First find the line with "Task: Click the 'Mohammadi' example hint" in the entries below, then set down exactly every line through the line with "Task: Close the post with the X button", that line included.

Given information START

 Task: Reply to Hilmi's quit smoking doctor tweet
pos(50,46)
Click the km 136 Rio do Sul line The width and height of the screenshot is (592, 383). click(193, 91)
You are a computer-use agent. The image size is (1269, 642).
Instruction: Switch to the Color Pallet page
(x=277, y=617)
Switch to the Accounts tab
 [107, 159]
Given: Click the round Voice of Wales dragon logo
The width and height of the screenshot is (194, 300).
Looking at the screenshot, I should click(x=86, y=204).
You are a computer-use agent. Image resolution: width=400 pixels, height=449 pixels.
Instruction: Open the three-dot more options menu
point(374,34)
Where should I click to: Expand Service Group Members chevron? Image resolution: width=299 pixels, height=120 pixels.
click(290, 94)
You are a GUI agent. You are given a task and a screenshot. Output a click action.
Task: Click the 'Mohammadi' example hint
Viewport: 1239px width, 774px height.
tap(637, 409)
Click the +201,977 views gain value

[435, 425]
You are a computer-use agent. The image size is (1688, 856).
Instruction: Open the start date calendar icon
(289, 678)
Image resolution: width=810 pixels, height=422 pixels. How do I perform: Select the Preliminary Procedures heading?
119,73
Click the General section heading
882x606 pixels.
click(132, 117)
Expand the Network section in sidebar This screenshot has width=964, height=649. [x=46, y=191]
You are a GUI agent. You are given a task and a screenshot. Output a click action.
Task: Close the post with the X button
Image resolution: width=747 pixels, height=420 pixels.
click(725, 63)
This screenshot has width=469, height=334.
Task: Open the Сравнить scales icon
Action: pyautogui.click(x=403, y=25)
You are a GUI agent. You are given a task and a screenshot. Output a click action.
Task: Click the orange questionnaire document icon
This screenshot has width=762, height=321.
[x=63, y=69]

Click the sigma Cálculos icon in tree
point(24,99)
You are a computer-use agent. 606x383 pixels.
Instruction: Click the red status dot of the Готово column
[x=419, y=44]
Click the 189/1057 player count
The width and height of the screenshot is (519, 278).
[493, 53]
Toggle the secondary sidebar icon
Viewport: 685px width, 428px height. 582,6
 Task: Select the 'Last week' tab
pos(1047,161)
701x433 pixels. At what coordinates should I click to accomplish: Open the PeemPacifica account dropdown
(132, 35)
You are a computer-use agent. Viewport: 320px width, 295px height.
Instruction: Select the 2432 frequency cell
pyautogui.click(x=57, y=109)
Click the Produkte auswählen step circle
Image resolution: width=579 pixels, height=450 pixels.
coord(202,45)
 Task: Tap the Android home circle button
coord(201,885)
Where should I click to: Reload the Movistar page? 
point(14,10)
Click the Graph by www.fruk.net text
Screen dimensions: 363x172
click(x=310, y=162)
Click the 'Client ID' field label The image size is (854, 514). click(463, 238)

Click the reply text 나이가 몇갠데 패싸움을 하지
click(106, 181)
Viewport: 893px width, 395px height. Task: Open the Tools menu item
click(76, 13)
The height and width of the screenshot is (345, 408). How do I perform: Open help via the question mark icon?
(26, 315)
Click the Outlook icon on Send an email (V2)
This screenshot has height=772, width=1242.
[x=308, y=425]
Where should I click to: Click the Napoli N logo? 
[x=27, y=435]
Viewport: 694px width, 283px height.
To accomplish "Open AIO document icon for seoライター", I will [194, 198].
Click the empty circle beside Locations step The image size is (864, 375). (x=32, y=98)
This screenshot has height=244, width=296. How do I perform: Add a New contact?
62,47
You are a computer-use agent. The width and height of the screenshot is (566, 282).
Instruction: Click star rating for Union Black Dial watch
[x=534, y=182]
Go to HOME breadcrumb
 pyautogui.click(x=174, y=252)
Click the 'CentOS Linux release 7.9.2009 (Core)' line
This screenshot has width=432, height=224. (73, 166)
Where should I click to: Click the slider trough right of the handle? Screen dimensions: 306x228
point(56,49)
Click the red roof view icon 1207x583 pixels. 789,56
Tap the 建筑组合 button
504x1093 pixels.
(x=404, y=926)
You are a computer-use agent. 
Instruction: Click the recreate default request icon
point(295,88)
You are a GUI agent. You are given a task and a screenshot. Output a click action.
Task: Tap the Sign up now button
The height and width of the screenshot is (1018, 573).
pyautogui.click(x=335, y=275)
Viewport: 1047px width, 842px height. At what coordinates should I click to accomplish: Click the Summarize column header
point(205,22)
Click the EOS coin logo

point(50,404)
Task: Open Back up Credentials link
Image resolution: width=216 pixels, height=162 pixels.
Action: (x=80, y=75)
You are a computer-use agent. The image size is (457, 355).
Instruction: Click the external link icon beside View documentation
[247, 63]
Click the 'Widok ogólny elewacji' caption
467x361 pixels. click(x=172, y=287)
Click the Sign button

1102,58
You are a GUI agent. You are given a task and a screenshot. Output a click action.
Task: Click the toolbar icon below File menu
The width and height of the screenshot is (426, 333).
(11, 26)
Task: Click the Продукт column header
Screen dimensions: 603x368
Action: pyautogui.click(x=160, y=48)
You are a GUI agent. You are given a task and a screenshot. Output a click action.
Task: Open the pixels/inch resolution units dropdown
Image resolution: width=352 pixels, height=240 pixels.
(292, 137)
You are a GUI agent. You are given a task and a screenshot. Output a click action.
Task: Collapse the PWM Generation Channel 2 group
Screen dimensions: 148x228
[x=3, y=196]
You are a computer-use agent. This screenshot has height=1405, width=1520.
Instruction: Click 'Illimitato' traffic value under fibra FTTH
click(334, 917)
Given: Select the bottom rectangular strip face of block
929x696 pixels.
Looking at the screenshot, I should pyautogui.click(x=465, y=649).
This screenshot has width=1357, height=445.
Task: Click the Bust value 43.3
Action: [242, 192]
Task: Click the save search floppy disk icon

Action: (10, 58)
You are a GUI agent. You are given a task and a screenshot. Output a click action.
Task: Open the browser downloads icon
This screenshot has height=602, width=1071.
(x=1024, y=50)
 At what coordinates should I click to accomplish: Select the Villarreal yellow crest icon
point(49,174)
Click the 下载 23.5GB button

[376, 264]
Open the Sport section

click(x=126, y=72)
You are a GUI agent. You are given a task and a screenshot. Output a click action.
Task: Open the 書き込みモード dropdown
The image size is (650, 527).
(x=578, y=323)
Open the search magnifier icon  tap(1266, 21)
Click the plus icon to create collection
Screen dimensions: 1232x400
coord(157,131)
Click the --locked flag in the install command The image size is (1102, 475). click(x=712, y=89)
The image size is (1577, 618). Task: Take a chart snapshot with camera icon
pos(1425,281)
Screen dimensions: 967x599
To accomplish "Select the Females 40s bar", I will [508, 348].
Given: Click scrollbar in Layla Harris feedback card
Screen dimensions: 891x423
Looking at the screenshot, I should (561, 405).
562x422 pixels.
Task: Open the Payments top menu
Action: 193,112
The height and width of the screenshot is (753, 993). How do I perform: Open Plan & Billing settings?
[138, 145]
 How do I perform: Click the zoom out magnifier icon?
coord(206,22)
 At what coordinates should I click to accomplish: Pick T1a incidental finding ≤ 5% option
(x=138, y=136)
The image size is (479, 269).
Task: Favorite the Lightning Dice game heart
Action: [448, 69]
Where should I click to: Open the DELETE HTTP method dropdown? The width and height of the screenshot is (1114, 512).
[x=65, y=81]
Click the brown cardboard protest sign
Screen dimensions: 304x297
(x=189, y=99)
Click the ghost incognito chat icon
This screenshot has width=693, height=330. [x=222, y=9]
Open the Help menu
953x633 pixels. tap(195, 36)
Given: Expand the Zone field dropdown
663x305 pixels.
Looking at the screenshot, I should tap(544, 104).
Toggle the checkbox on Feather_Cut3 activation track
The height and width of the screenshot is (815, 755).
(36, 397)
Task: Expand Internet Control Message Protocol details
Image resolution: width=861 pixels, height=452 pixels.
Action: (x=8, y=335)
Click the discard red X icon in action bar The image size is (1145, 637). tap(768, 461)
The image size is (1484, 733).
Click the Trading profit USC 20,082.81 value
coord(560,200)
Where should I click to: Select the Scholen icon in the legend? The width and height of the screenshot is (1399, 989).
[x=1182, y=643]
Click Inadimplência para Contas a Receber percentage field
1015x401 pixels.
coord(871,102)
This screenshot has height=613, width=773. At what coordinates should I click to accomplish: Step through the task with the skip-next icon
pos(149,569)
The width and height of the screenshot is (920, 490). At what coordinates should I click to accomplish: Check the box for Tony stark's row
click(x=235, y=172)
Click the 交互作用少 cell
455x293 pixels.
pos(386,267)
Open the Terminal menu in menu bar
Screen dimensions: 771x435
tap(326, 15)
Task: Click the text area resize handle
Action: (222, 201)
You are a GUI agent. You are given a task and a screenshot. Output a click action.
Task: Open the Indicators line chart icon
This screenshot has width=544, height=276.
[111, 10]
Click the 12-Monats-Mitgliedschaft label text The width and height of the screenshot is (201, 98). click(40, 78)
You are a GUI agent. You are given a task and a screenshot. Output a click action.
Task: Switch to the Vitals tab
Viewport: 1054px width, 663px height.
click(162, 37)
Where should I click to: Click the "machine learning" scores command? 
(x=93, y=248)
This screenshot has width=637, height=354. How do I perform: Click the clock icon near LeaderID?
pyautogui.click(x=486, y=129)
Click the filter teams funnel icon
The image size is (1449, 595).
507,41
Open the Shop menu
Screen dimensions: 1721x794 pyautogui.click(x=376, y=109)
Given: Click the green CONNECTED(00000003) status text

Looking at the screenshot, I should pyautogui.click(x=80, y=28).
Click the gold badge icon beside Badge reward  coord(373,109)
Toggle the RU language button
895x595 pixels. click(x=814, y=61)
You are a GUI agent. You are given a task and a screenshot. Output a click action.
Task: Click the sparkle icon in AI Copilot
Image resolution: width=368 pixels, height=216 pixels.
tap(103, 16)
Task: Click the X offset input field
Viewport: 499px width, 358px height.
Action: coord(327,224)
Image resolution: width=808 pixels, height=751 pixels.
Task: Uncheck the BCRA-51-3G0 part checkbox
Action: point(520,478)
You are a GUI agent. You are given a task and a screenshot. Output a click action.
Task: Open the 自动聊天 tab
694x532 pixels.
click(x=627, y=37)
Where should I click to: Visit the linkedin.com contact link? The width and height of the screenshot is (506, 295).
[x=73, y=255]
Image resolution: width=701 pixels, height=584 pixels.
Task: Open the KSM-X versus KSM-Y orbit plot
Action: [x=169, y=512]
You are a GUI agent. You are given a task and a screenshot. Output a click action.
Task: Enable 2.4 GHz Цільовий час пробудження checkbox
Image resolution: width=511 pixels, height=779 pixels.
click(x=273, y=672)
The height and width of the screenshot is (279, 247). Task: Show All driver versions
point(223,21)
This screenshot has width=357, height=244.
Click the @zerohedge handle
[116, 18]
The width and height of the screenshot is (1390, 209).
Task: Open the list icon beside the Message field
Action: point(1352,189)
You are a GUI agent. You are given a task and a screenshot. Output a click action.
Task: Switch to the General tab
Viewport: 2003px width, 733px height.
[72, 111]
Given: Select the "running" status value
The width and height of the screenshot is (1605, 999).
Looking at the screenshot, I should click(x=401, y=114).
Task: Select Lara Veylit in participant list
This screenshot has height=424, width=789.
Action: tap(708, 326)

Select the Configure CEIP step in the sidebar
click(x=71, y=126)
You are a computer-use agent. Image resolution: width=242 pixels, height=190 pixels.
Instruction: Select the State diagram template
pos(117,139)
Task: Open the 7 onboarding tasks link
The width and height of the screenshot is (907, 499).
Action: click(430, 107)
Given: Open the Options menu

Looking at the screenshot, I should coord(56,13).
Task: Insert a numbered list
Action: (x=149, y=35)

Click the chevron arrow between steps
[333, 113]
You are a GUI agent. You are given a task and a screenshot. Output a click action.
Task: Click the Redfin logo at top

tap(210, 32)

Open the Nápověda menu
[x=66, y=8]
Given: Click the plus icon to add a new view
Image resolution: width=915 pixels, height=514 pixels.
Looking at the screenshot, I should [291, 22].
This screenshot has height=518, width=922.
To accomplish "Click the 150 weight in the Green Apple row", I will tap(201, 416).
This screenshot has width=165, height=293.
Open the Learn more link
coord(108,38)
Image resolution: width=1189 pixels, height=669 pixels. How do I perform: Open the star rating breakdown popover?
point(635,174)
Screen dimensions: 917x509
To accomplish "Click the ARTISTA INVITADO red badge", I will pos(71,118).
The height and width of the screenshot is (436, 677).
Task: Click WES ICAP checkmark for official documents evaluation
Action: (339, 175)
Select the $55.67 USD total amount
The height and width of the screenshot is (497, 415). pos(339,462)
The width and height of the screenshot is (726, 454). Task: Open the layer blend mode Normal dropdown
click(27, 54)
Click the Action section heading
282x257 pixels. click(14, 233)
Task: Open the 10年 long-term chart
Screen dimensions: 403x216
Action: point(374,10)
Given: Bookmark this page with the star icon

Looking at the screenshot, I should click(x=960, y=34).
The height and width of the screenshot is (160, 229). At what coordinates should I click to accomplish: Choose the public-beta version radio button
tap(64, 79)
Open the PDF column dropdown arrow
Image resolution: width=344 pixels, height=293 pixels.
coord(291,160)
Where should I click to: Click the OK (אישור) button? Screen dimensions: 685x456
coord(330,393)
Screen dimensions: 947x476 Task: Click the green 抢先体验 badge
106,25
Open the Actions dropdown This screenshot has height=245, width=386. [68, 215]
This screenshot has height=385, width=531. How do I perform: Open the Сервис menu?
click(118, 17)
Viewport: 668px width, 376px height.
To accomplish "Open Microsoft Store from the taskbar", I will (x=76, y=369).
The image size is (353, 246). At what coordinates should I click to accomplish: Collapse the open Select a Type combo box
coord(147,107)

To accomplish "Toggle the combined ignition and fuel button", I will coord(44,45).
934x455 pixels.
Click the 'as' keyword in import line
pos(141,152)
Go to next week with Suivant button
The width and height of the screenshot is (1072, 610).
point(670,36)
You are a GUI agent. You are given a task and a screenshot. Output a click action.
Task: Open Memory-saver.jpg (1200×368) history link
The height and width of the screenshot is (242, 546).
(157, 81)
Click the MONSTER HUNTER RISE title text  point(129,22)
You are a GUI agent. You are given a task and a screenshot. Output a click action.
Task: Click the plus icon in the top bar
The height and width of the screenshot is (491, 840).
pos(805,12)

Given information END

## Response box
Task: Click the 'Mohammadi' example hint
Viewport: 1239px width, 774px height.
tap(637, 409)
Click the +201,977 views gain value

[435, 425]
You are a computer-use agent. The image size is (1688, 856).
Instruction: Open the start date calendar icon
(289, 678)
Image resolution: width=810 pixels, height=422 pixels. How do I perform: Select the Preliminary Procedures heading?
119,73
Click the General section heading
882x606 pixels.
click(132, 117)
Expand the Network section in sidebar This screenshot has width=964, height=649. [x=46, y=191]
You are a GUI agent. You are given a task and a screenshot. Output a click action.
Task: Close the post with the X button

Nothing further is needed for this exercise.